## [What is expected]
Set down, word for word, each line from the top of the data through the line that has "Sản phẩm (73, 636)"; omit every picture.

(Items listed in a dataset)
▶
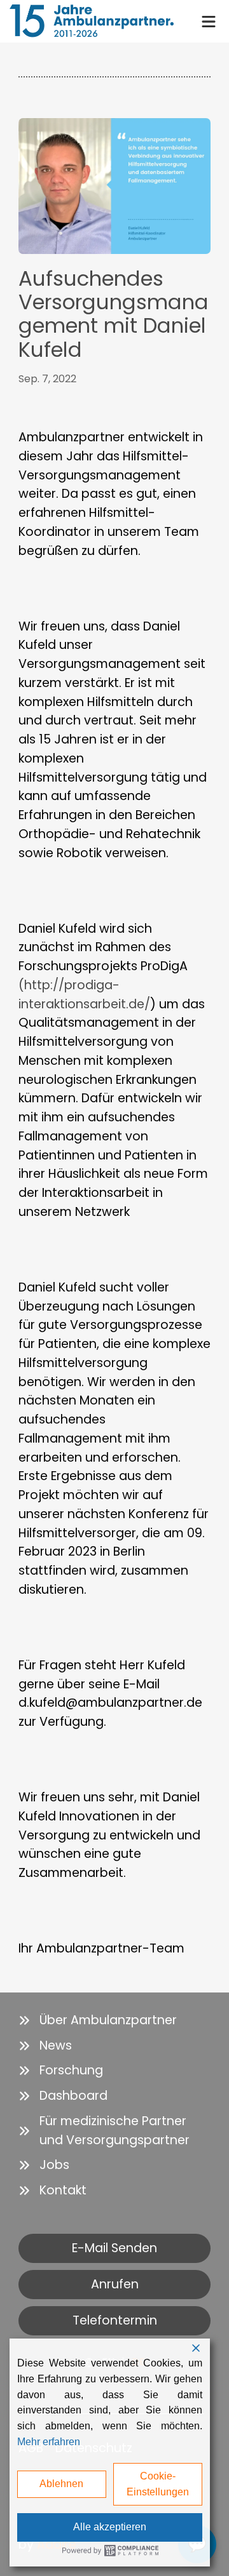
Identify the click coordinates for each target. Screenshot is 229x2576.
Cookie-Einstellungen (158, 2484)
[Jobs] (43, 2165)
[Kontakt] (52, 2190)
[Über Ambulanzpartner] (97, 2020)
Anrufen (115, 2284)
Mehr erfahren (48, 2441)
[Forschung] (60, 2070)
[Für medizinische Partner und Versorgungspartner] (114, 2131)
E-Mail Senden (114, 2248)
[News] (45, 2045)
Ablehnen (61, 2483)
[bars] (208, 20)
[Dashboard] (63, 2096)
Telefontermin (115, 2320)
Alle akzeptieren (109, 2526)
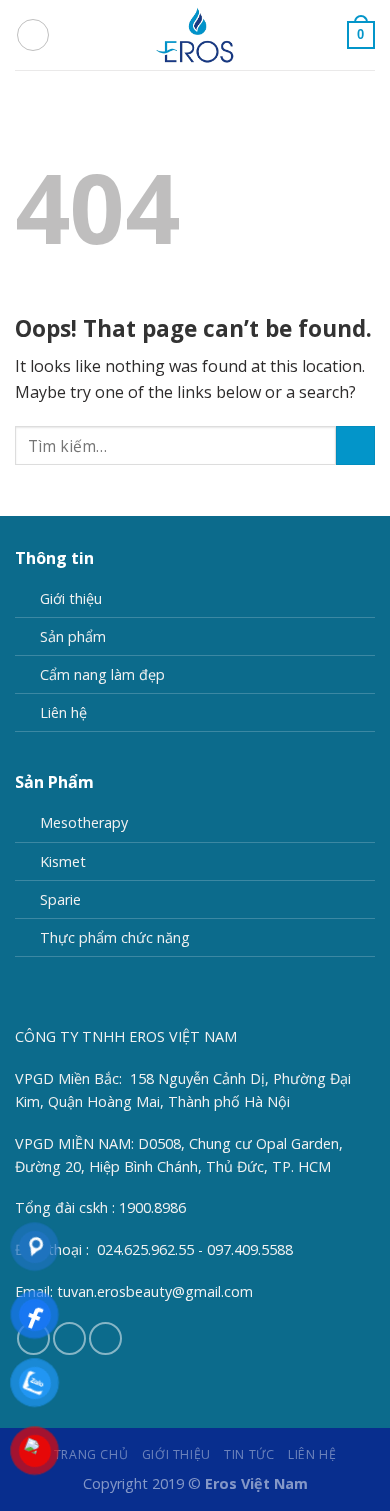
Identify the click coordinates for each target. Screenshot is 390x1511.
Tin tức (249, 1454)
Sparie (60, 899)
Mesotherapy (84, 822)
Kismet (63, 861)
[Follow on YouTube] (105, 1338)
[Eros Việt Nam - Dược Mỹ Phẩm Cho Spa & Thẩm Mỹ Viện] (195, 35)
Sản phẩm (73, 636)
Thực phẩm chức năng (115, 937)
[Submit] (355, 445)
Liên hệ (63, 712)
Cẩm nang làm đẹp (102, 674)
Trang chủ (91, 1454)
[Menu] (33, 35)
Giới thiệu (71, 598)
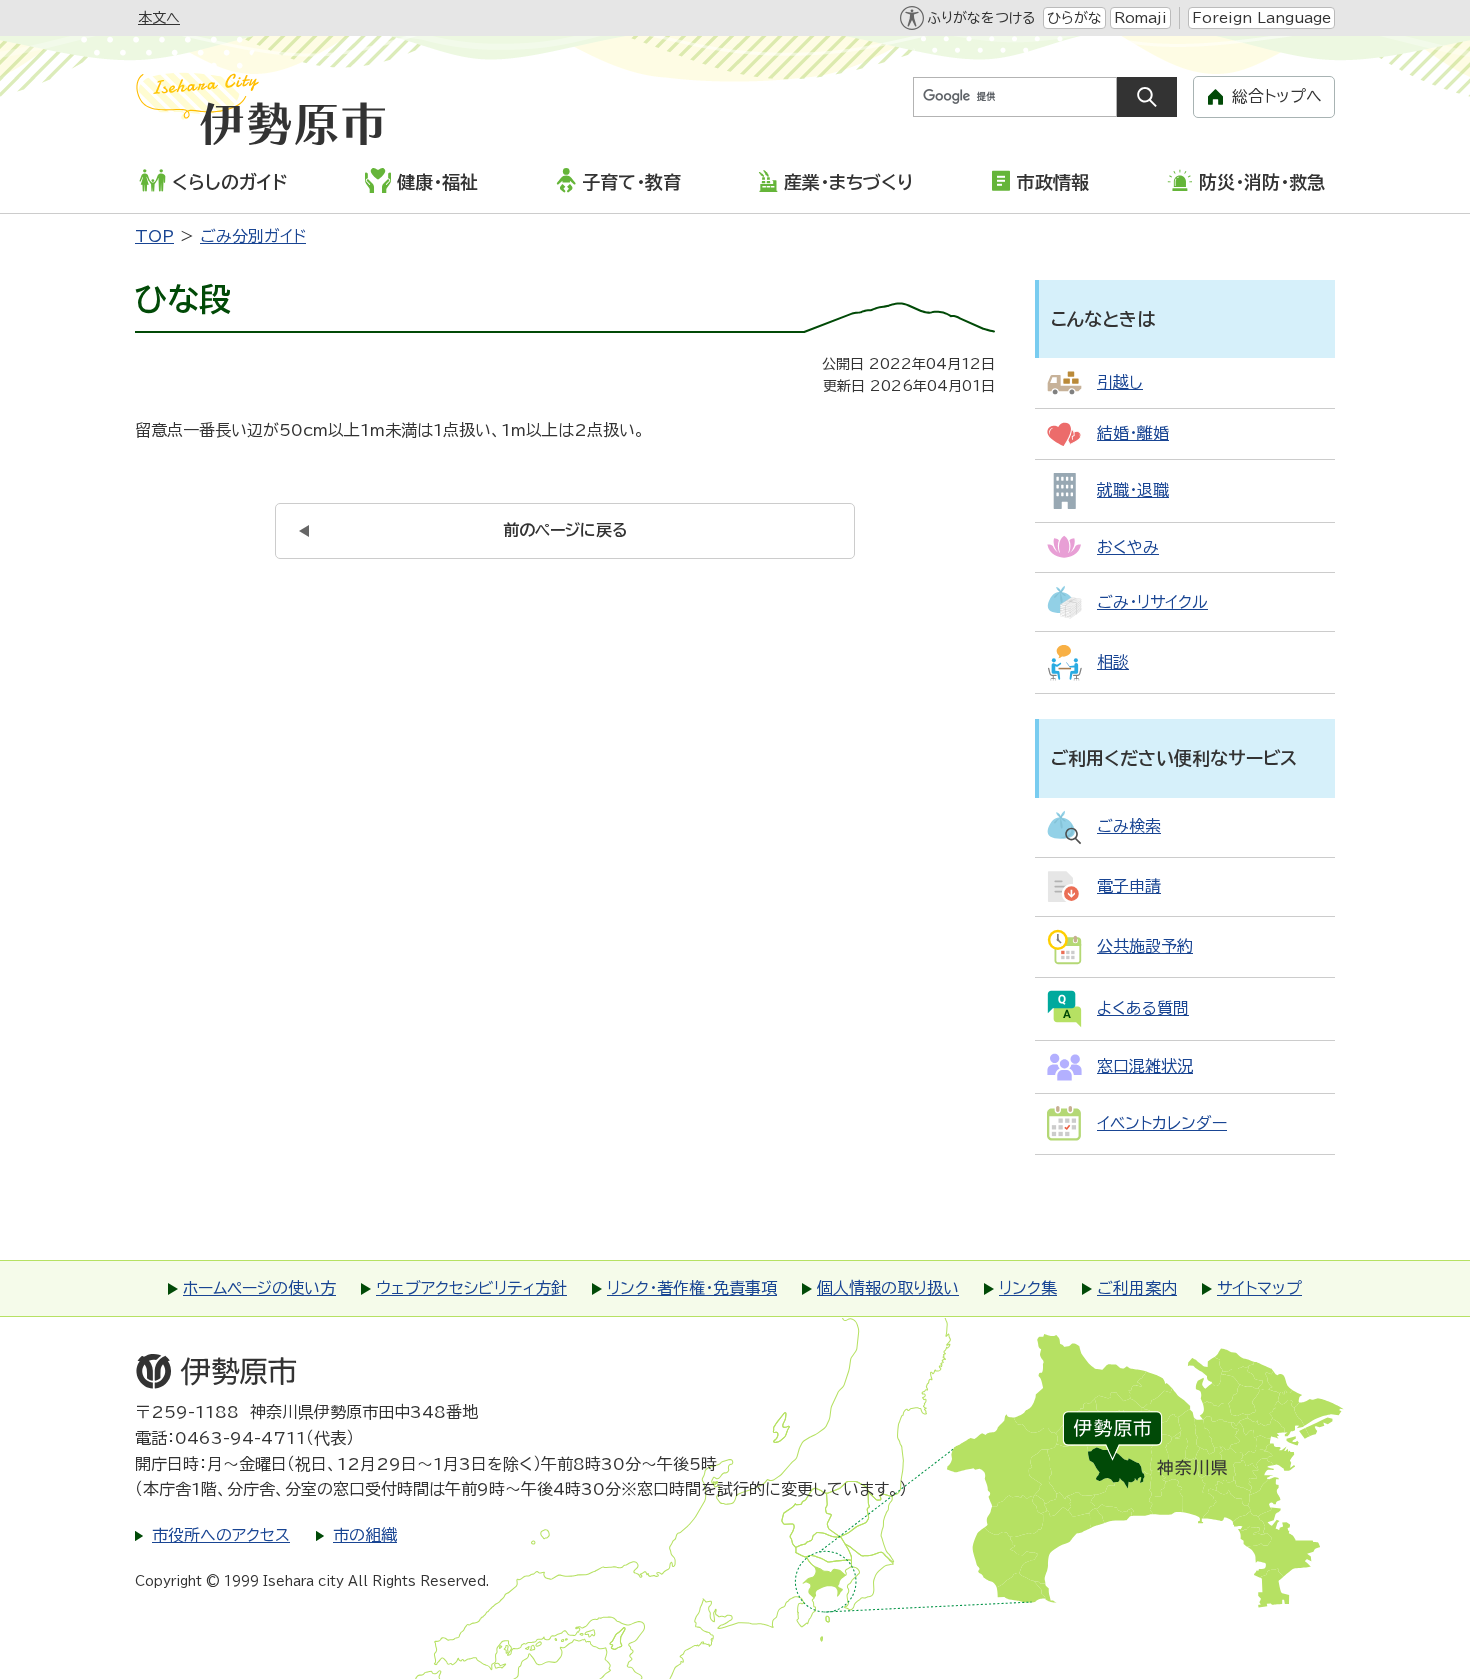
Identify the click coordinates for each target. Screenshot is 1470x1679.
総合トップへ (1277, 96)
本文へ (159, 18)
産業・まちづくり (848, 182)
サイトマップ (1259, 1288)
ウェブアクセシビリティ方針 (471, 1288)
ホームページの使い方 (259, 1288)
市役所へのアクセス (221, 1535)
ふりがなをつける (981, 18)
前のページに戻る (565, 530)
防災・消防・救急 (1262, 182)
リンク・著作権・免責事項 (692, 1288)
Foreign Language (1261, 18)
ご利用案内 (1137, 1288)
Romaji (1140, 18)
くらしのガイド (229, 182)
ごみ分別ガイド (253, 236)
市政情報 (1053, 182)
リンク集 (1028, 1288)
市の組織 (365, 1535)
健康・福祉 (437, 182)
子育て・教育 (631, 182)
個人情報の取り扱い (888, 1288)
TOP (154, 236)
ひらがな (1074, 18)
◀
## [Reply to the task]
Identify the click coordinates for each target. Screenshot is 229x2576.
Cookie-Einstellungen (158, 2484)
[Jobs] (43, 2165)
[Kontakt] (52, 2190)
[Über Ambulanzpartner] (97, 2020)
Anrufen (115, 2284)
Mehr erfahren (48, 2441)
[Forschung] (60, 2070)
[Für medizinische Partner und Versorgungspartner] (114, 2131)
E-Mail Senden (114, 2248)
[News] (45, 2045)
Ablehnen (61, 2483)
[bars] (208, 20)
[Dashboard] (63, 2096)
Telefontermin (115, 2320)
Alle akzeptieren (109, 2526)
Identify the click coordinates for each target. Screenshot is 390x1511.
Tin tức (249, 1454)
Sparie (60, 899)
Mesotherapy (84, 822)
Kismet (63, 861)
[Follow on YouTube] (105, 1338)
[Eros Việt Nam - Dược Mỹ Phẩm Cho Spa & Thẩm Mỹ Viện] (195, 35)
Sản phẩm (73, 636)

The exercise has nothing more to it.